Answer these questions from the blog post about Sermo, numbering your answers the same way:
1. How many physicians does the post say Sermo has registered?
2. Which firm does the post say Sermo is taking aim at squarely?
3. Which company does the writer wish could copy Sermo's web tools?

### Provided passage
────────────────
Sermo in the Blogsphere



Sermo Starting to Kick-Butt and Take Names

The Health Care Blog

April 16, 2007

Sermo, the physician community site, seems to really be on a roll. I can now tell you what CEO Daniel Palestrant told me a few weeks back.

  1. They've got 10,000 physicians registered--and there's a lot of use on the site. Consider that there are only 600K active physicians in the US, and the average physician survey done by market research tends to have fewer than 100 doctors in it.

  2. They're taking aim squarely at Gerson Lehman and the other physician introduction "dating-agencies" which service Wall Street. Essentially they're allowing their customers to get a view about what physicians are seeing and discussing, and the physicians seem to like itัand don't seem to want much if any money for their time.

For investors, such information could be extremely valuable, since it suggests-before the information is disclosed by Pfizer-that Lipitor could well be losing market share. The professional investors can do the arithmetic to figure out a worst-case scenario based on Lipitor losing one-third of its existing users, and how many hundreds of millions of dollars a year that is worth. Perhaps they want to sell Pfizer stock short in anticipation of the Lipitor side effect becoming a market reality in six months or a year.

Part of the reason the physician users like it, is that the UI and web tools they've put together are really neat. I would love it if Six Apart could knock those off and then my blog users could see things like where they'd commented, who'd commented on their comments. what the most active posts are, etc, etc. Perhaps Sermo should go into the blog hosting business?

Just kidding-I think they have bigger fish to fry.

What really surprises me is that although there are patient social networking sites popping up daily, I see no one else seriously going after physicians. Given how valuable physicians are, and the huge amounts dropped on researching into what they think by pharma, investors, health plans, et al, I cannot imagine why there aren't more competitors.
────────────────
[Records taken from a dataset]
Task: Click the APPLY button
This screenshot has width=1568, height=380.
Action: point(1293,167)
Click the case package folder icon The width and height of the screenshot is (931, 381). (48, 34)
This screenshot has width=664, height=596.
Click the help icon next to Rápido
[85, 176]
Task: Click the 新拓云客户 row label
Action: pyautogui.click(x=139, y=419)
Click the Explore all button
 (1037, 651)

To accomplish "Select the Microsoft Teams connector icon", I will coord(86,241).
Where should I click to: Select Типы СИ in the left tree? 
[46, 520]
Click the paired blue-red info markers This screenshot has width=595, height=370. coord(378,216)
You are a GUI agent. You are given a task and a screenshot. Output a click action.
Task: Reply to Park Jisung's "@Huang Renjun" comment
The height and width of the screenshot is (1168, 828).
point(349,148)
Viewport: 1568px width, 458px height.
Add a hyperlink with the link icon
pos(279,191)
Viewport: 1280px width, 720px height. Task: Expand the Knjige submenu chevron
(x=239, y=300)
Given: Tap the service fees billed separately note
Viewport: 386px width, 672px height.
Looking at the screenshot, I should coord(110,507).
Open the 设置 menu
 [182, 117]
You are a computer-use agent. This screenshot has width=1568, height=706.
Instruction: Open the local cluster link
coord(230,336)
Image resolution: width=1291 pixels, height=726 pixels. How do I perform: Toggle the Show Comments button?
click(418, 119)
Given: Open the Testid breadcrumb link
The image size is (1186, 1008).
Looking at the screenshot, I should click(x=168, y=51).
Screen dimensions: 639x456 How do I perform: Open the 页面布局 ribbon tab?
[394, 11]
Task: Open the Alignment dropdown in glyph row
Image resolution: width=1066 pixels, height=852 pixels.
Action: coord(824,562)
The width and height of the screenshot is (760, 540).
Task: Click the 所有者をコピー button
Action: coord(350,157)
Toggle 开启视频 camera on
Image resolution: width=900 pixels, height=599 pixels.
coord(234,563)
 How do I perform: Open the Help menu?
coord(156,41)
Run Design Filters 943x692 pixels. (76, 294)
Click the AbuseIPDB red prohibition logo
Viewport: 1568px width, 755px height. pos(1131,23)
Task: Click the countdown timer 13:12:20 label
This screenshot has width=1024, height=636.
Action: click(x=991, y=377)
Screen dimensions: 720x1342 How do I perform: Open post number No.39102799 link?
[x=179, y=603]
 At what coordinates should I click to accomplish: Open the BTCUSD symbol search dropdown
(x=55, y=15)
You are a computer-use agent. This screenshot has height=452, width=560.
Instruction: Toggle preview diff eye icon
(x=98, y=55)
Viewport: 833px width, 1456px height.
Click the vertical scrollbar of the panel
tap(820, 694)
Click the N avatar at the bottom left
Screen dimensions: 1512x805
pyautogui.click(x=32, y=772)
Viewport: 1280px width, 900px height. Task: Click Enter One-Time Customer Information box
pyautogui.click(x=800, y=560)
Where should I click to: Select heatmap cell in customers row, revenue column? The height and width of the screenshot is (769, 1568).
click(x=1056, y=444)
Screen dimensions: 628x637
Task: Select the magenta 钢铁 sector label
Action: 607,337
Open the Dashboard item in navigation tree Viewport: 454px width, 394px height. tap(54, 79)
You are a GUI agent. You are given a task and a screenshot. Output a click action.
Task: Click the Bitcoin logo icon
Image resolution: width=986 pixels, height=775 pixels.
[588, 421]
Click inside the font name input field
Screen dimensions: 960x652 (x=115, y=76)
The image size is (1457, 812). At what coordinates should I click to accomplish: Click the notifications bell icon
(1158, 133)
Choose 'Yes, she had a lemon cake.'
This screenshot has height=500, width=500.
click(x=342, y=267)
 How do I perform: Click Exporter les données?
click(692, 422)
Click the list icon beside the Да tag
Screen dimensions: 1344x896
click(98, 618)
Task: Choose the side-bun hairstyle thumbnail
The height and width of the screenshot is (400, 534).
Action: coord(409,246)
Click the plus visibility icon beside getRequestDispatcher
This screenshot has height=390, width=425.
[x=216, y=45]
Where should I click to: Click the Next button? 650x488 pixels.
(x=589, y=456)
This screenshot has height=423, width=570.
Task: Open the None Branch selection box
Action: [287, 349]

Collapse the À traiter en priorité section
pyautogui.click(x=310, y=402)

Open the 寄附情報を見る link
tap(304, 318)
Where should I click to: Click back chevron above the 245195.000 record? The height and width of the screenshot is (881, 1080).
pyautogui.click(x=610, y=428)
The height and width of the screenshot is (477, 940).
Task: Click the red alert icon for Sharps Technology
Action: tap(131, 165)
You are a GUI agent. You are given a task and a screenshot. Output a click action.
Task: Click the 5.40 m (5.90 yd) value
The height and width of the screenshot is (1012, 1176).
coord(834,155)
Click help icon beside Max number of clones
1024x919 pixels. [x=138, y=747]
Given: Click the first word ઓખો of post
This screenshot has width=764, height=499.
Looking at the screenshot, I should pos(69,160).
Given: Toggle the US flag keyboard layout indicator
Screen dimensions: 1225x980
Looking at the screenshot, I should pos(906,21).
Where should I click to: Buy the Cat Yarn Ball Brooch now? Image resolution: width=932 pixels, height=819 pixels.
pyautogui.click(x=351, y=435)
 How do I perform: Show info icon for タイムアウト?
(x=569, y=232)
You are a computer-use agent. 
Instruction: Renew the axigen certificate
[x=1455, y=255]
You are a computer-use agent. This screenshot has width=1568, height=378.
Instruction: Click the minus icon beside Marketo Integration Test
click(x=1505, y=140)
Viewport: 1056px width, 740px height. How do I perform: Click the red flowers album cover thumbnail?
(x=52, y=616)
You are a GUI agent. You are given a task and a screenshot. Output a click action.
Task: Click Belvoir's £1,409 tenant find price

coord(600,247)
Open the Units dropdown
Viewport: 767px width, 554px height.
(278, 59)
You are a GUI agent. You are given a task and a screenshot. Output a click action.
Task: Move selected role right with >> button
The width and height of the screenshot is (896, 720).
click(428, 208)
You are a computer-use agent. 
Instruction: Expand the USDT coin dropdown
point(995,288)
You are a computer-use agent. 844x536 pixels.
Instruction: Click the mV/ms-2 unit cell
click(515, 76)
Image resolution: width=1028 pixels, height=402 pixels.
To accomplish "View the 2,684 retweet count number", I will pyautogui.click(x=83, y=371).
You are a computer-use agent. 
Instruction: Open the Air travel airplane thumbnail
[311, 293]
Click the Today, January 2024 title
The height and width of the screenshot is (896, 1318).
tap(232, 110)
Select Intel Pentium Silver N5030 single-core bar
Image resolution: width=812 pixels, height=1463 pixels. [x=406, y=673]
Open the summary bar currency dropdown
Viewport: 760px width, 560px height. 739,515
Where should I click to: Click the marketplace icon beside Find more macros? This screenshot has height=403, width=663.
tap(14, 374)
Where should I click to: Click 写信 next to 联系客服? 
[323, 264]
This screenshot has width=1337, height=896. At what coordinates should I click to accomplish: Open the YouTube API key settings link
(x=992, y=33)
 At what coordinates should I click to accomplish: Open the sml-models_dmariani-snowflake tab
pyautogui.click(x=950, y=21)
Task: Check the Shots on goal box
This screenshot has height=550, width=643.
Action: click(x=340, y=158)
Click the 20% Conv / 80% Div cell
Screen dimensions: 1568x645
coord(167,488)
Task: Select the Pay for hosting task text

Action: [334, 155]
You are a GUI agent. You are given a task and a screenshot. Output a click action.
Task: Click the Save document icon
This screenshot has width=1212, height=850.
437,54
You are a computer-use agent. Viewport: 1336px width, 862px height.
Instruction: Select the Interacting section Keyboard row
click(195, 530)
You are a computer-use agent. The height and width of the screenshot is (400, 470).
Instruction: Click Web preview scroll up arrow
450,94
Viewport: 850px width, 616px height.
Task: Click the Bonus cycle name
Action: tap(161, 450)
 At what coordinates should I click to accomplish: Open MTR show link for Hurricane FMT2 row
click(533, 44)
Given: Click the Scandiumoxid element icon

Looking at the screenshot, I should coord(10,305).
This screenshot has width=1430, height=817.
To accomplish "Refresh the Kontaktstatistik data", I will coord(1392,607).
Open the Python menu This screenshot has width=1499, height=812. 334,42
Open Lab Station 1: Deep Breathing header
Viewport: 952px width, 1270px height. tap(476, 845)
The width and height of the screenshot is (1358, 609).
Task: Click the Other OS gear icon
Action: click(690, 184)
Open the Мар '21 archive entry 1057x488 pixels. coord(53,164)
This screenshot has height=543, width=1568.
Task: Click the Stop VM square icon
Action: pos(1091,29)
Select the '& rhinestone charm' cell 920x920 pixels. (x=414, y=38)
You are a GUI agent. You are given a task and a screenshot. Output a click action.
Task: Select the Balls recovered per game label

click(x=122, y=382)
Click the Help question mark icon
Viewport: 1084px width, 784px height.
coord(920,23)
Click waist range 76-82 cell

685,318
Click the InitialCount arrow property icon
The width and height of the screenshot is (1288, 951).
────────────────
### Written response
1. 10,000
2. Gerson Lehman
3. Six Apart